Learning from incomplete data by combining physiological knowledge and machine learning

结合生理知识和机器学习从不完整数据中学习

基本信息

批准号：
562032-2021
负责人：
Layton, AnitaAT
金额：
$ 1.46万
依托单位：
University of Waterloo
依托单位国家：
加拿大
项目类别：
Alliance Grants
财政年份：
2022
资助国家：
加拿大
起止时间：
2022-01-01 至 2023-12-31
项目状态：
已结题

来源：
https://www.nserc-crsng.gc.ca/ase-oro/Details-Detailles_eng.asp?id=743653
关键词：
Learning incomplete data combining physiological

项目摘要

Data analytics is playing an increasingly critical role in our decision making. However, data-based prediction is often challenged by missing data. Machine learning is well suited for analyzing massive data, but its accuracy can be hampered by the quality of the data. This problem is particularly critical in health or environmental records, which are notoriously incomplete and erroneous. Errors in the data fed to a machine learning model may yield costly or even lethal mistakes in its prediction. Given this knowledge gap, this project seeks to develop a method that maximizes the amount of information that can be gleamed from a physiological dataset with missing data. To accomplish that goal, we will first develop an innovative data imputation method that is based on known physiology. Specifically, the method will be based on HumMod, a state-of-the-art computational model of human physiology. HumMod is presently formulated for a middle-age man only; hence, in Objective 1 we will extend HumMod to take into account sex and age, by developing instantiations of the model for a middle-age woman, an older man, and an older woman. In Objective 2, we will apply the sex- and age-specific HumMod models to clean data provided by our partners, and then apply machine learning analysis to predict individual health status. The accuracy of the prediction will be compared with analogous predictions made by the same machine learning model but applied to datasets cleaned by other data imputation methods. We expect our physiologically-based data imputation method to out-perform alternative methods, many of which can introduce bias or are sensitive to outliers. The impact of this project will be greatly strengthened by the participation of industry partner AstraZeneca Canada, who will provide cash contribution, and by non-profit Diabetes Action Canada, who will provide access to a large database.
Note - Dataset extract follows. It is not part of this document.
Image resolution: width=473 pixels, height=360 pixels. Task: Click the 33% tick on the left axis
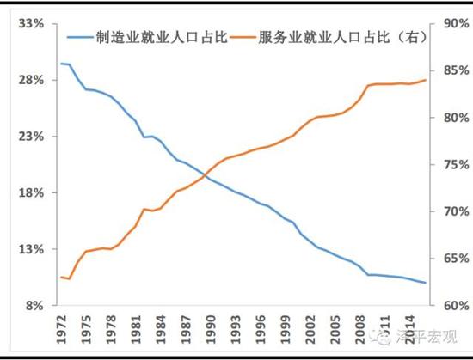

数据分析在我们的决策中起着越来越重要的作用。但是，基于数据的预测通常受到丢失数据的挑战。机器学习非常适合分析大量数据，但是数据质量可能会阻碍其准确性。这个问题在健康或环境记录中尤为重要，众所周知，这些记录是不完整且错误的。馈送到机器学习模型的数据中的错误可能会在预测中造成昂贵甚至致命的错误。鉴于此知识差距，该项目旨在开发一种方法，该方法最大程度地提高了可以从生理数据集中闪闪发光的信息量，而数据丢失了。为了实现这一目标，我们将首先开发一种基于已知生理学的创新数据插补方法。具体而言，该方法将基于Hummod，它是人类生理的最先进的计算模型。 Hummod目前仅针对中年男子配制；因此，在目标1中，我们将通过为中年妇女，一个年长的男人和一个年长的女人的模型实例化来扩展Hummod以考虑性和年龄。在目标2中，我们将应用性别和年龄特异性的Hummod模型清洁我们的合作伙伴提供的数据，然后应用机器学习分析以预测个人健康状况。预测的准确性将与同一机器学习模型做出的类似预测进行比较，但应用于其他数据插补方法清洁的数据集。我们期望我们基于生理的数据插补方法超过替代方法，其中许多方法可能引入偏见或对异常值敏感。该项目的影响将大大加强加拿大行业合作伙伴Astrazeneca的参与，他们将提供现金贡献，并由加拿大非营利性糖尿病行动加拿大行动，他们将提供对大型数据库的访问。